Description of the task:
Give back only the lines from the one with "Image resolution: width=773" through the last line of the data, exactly as they appear.
=== Section Start ===
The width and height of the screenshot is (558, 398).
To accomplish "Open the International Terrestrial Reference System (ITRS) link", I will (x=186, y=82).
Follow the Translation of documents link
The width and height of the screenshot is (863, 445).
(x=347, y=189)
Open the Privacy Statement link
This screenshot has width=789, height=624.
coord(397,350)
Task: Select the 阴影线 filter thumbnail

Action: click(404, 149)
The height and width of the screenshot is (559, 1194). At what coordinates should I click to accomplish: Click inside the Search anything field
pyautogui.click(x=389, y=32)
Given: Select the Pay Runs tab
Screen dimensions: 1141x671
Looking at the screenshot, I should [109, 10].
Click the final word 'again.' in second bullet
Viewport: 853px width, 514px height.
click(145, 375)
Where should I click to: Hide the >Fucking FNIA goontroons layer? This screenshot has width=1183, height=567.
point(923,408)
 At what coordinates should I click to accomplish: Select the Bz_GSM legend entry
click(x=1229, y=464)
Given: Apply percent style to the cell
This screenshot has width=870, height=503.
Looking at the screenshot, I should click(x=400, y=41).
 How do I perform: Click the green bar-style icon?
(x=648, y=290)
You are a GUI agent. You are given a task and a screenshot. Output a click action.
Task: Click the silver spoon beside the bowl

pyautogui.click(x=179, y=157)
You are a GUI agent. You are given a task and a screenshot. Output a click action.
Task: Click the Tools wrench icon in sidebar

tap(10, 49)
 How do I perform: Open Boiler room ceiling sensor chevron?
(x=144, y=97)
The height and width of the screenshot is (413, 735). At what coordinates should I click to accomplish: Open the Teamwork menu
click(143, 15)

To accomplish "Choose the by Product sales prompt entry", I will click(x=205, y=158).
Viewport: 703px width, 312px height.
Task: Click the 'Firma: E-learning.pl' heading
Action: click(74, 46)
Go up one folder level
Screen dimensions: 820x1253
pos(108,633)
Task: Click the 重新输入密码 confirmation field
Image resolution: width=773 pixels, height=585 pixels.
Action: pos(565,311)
=== Section End ===
Task result:
Image resolution: width=773 pixels, height=585 pixels.
Action: pos(565,311)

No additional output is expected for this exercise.